A top producer of Carmenère, the perfect wine match here, is Chile's Concha y Toro. When Don Melchor founded the winery in 1883 by bringing grapevines from Bordeaux to Chile's Maipo Valley, his biggest fear was that his workers would steal his bottles. His solution? To start a rumor that the devil lurked in the cellar, a legend that not only kept his stash safe, but inspired the name of one of Concha y Toro's most popular Carmenères: Casillero del Diablo. More than a century later, Concha y Toro's are the best-selling Chilean bottles in the United States. And as the prices of other Chilean wines creep upward, Concha y Toro still offers incredible quality and variety--at a devilishly low price.
Perfect Wine Match
The Carmenère grape has a strange history in Chile, where until recently growers mistook it for a late-ripening Merlot.
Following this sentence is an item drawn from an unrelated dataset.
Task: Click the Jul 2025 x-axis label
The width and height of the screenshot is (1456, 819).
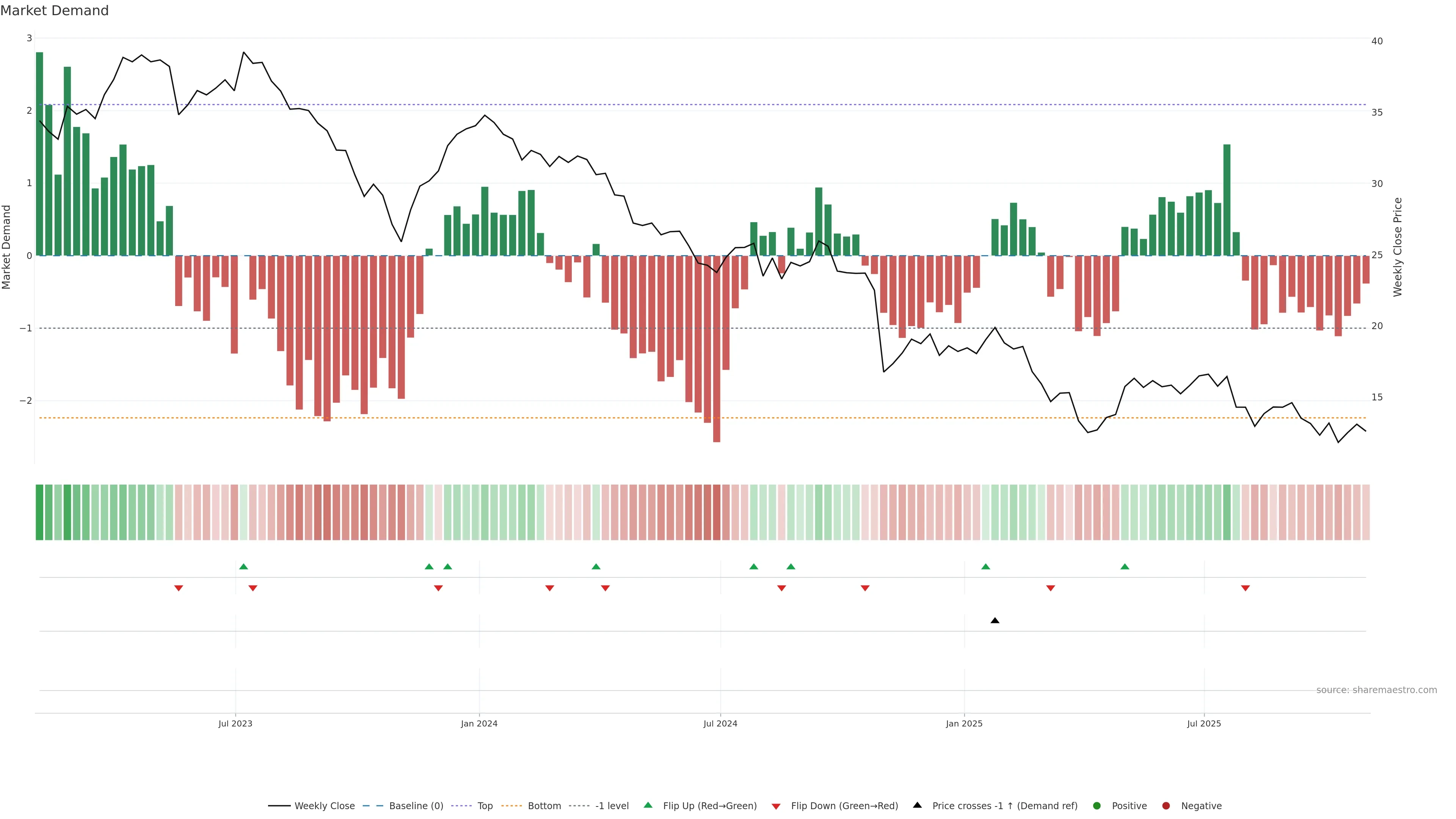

This largely forgotten variety from Bordeaux was transported to Chile before it was nearly wiped out by phylloxera in France in the mid-nineteenth century. Today, wineries likeConcha y Toro are turning Carmenère into Chile's emblematic grape. When I first tasted Carmenère, I knew it had the personality to stand up to bold Nueva Latina cooking. Its lush black raspberry flavors, echoed by its carmine color (hence its name), are every bit the equal of such dishes as the guava-glazed pork here. Plus, its peppery finish complements the herb salsa, and its soft tannins match the velvety fava puree. Concha y Toro offers two terrific examples: the concentrated, complex 1999 Terrunyo ($29) and the 2001 Casillero del Diablo ($10), which is full of ripe berries, balanced by the toasty flavors of American oak.